Stimulation of h(2)s emission from pumpkin leaves by inhibition of glutathione synthesis.

The effect of inhibitors of glutathione (GSH) synthesis, namely gamma-methyl glutamic acid, d-glutamic acid, cystamine, methionine-S-sulfoximine (MSX), buthionine-S-sulfoximine, and GSH itself, on the emission of H(2)S was investigated.
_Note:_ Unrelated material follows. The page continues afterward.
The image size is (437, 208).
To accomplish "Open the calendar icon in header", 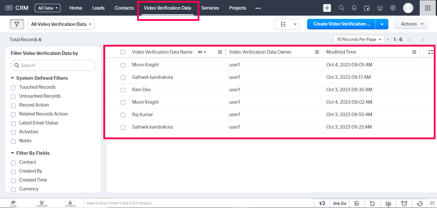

All these compounds stimulated H(2)S emission from pumpkin (Cucurbita pepo L. cv Small Sugar Pumpkin) leaf discs in response to sulfate. MSX and GSH were the most effective compounds, stimulating H(2)S emission from leaf discs of mature pumpkin leaves by about 80% in response to sulfate. Both inhibitors did not appreciably enhance H(2)S emission in response to l-cysteine and inhibited H(2)S emission in response to sulfite.Treatment with MSX or GSH enhanced the uptake of sulfate by pumpkin leaf discs, but did not affect the incorporation of sulfate into reduced sulfur compounds. Inhibition of GSH synthesis by MSX or GSH caused an increase in the pool size of cysteine, and, simultaneously, reduced the incorporation of labeled sulfate into cysteine. The incorporation of labeled sulfate into the sulfite and sulfide pools of the cells are stimulated under these conditions.These observations are consistent with the idea that inhibition of GSH synthesis leads to an elevated cysteine pool that inhibits further cysteine synthesis. The H(2)S emitted under these conditions appears to arise from diversion of a precursor of the sulfur moiety of l-cysteine. Therefore, stimulation of H(2)S emission in response to sulfate upon inhibition of GSH synthesis may reflect a role of H(2)S emission in keeping the cysteine concentration below a critical level.